There are people going hungry all over the world because of the profit system. The US alone would have the potential to feed the whole world. The potential is there. Take the question of housing.  We could wipe out every slum in the next few years. The potential exists, not only in the factories and materials for building but in the potential to build new machinery and factories. Yet, they are not going to solve the housing question because it’s not profitable. We have the unemployed who are not hired because it’s not profitable to hire them. Then you have the people in the army, not to mention the police, and others who consume a great deal but don’t produce anything. Then you have things like the people in the advertising industry. They don’t do anything really useful or necessary.  We create waste by having built-in obsolescence. For instance, if you designed a car for the that would run for 50 years, they wouldn’t use it. Because that would destroy the purpose of making cars, which is to produce profits.  Capitalism doesn’t just have general long-range problems. It has other contradictions — big crises, like recessions and wars. 
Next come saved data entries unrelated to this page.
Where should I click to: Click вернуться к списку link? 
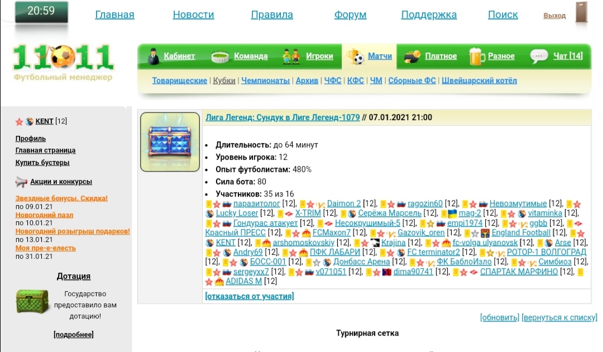tap(559, 317)
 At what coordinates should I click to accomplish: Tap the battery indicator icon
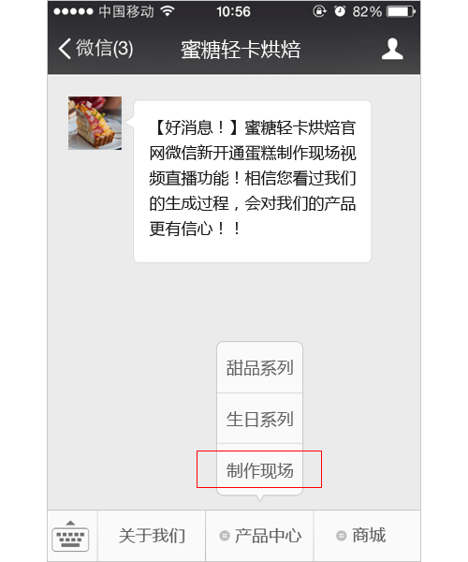click(401, 11)
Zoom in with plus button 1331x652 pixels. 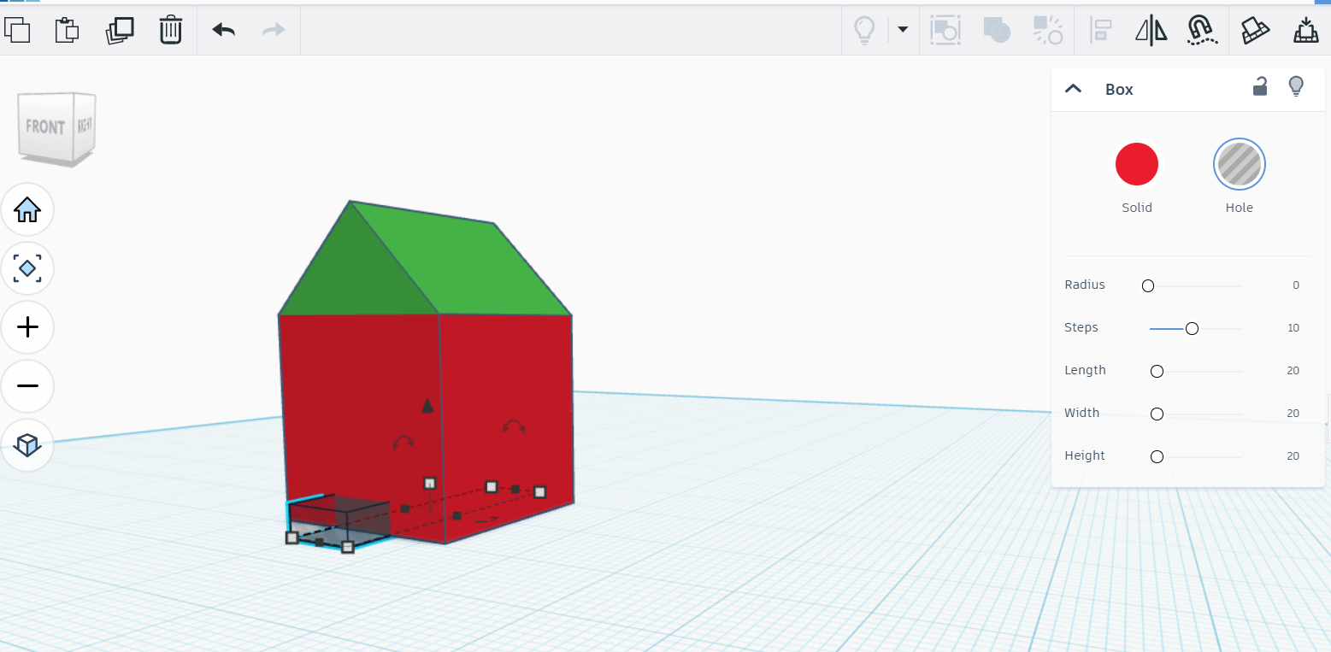[x=27, y=327]
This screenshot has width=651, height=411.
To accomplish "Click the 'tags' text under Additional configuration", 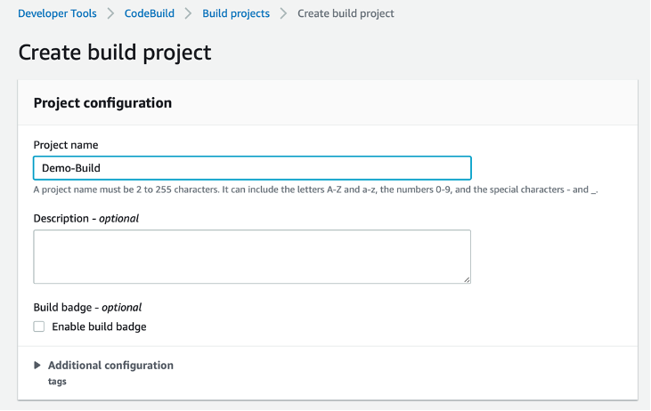I will (x=57, y=382).
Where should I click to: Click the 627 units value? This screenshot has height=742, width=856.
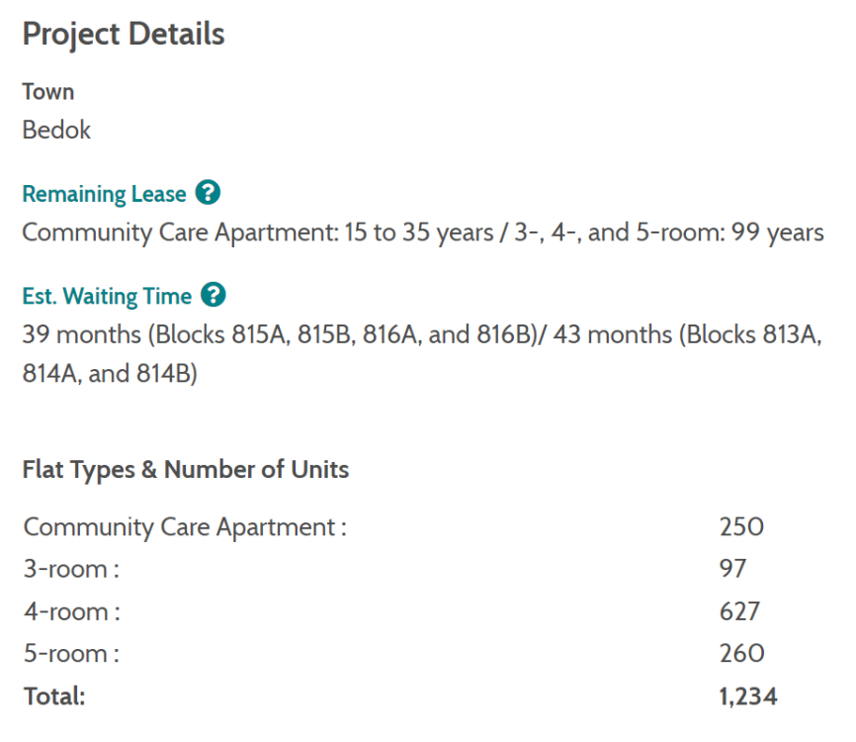coord(739,612)
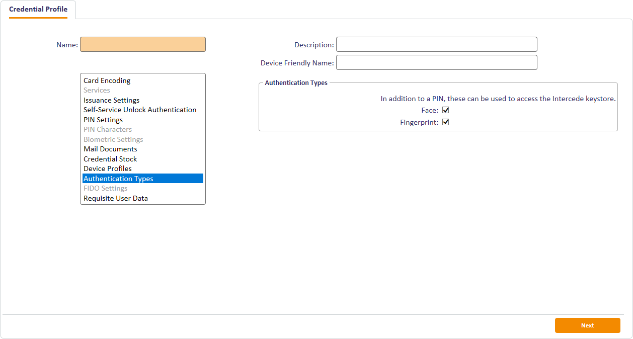This screenshot has height=339, width=633.
Task: Select Self-Service Unlock Authentication
Action: point(140,110)
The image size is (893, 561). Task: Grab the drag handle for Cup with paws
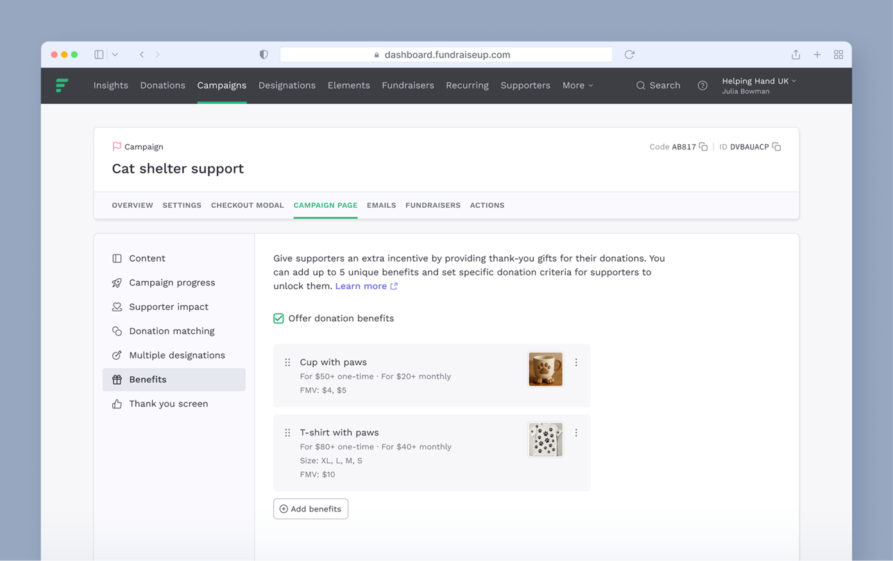[287, 363]
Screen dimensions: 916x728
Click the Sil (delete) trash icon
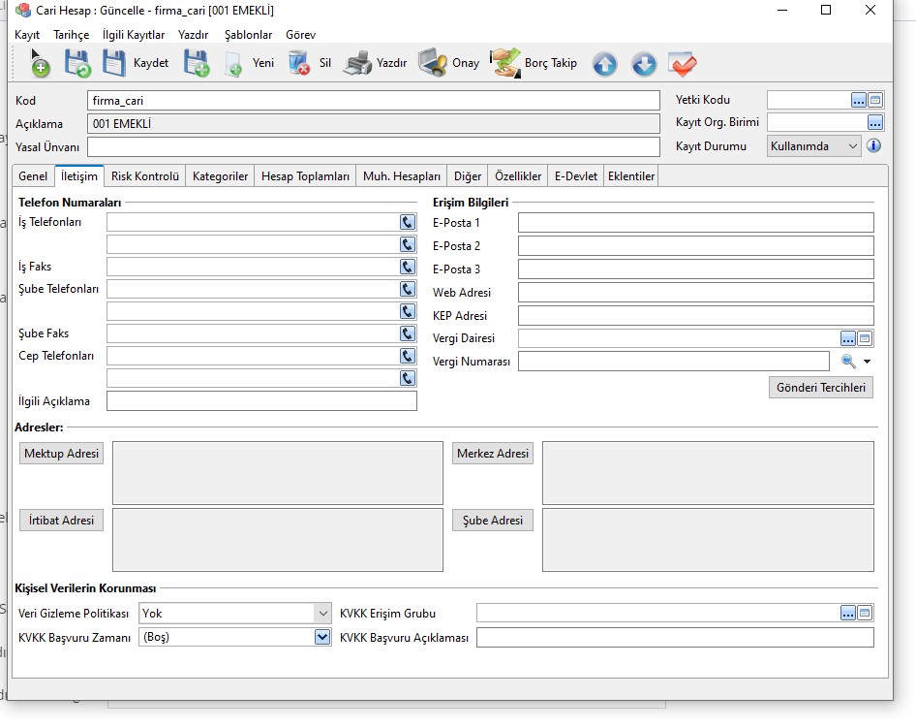[299, 64]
It’s very important that everyone should get to know and recognise the ruling class. People are making the choice to ignore capitalism's culpability, and that is a choice to do nothing. The business-as-usual mentality of society as a whole is rife.  Inequality, poverty, abuse of the planet's resources and more have become a natural phenomenon and normalised. The poverty of billions of people is seen as unavoidable and something that is basically deserved. The resources are there to end hunger, cure or prevent many illnesses, set up solar and other renewable energies to replace most contaminating energy forms, build housing, and more. Political apathy facilitates those with the economic and political power to get away with atrocities. The more apathetic and passive society is, the lower the bar for what is tolerable is set. At the moment, we tolerate our supposed representatives lying to us, we tolerate a press controlled by commercial interests, we tolerate resources being wasted. We're tolerating extreme maltreatment of refugees and bombing in the Middle East.
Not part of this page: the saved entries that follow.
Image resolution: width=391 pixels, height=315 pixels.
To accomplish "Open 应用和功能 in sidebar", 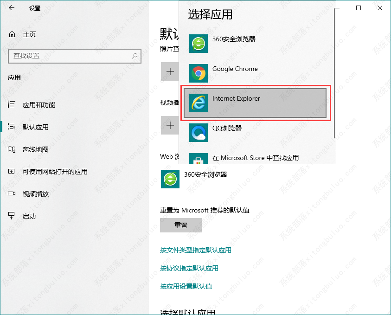I will click(39, 105).
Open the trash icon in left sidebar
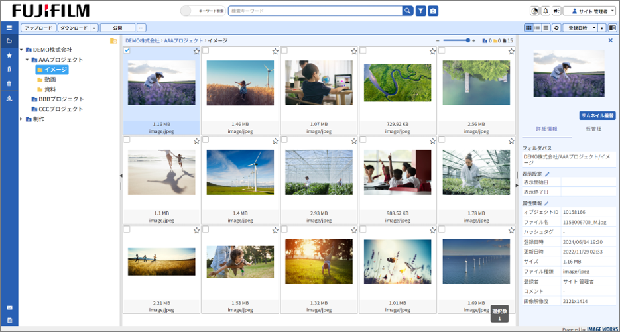 point(9,83)
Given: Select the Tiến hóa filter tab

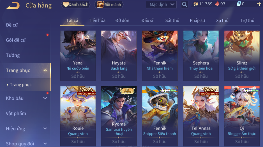Looking at the screenshot, I should pyautogui.click(x=97, y=20).
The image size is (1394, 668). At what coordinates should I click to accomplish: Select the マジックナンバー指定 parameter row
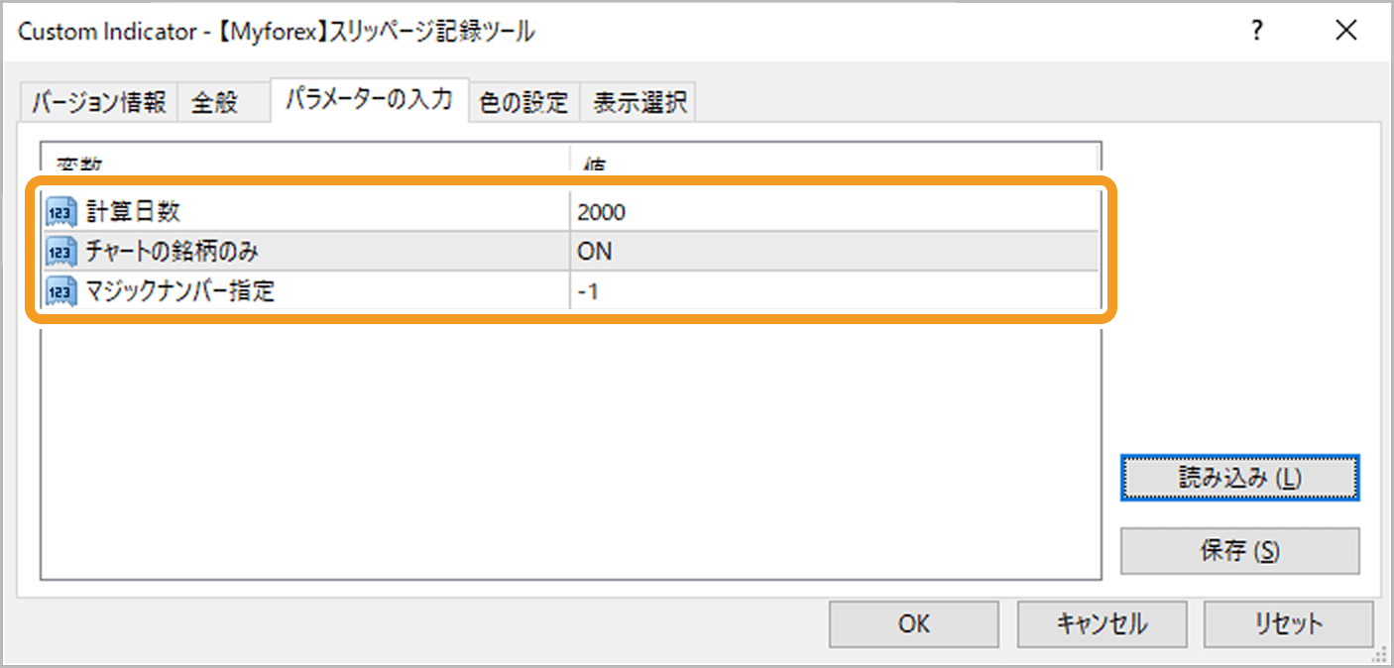click(x=297, y=291)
Many people tell themselves that they ignore what is going on in the world in order to protect themselves from it. We can't avoid the homelessness, racism, sexism, or economic hardship. Many people say that following the news is too much effort. We make ourselves powerless when we pretend we don’t know. Ignoring the world means not being part of humanity and the global community. The pervasiveness of indifference means that we have to live in an uncaring, hostile world where we aren't confident we'll be looked after. When people ignore injustice they make an active choice to turn off empathy. We know that it isn't beneficial to an individual's mental health for them to ignore a problem in the long term, and the same applies to society's mental health. Individually, we are not very strong – we lack determination, solidarity, empathy, and we're submissive. We need hope to keep us moving and active. A culture that ignores the suffering of others fosters a feeling that change is impossible, and we go through life embodying that sense of hopelessness.

A starting point is to stop insisting that politics be kept out of everything. Injustices and politics weaves its way into our every thread of being – it's in sport, it's in shopping (who made the clothing and under what conditions, who allocated the land to be used for consumerism rather than health or education). The politics are there, and ignoring it or telling those who don't to shut up doesn't make it go away, it just turns you into a wilful accomplice. Speaking out lets others know that they can speak out too – it triggers action. Talking to others about social problems, discussing socialism, counters the apathy. 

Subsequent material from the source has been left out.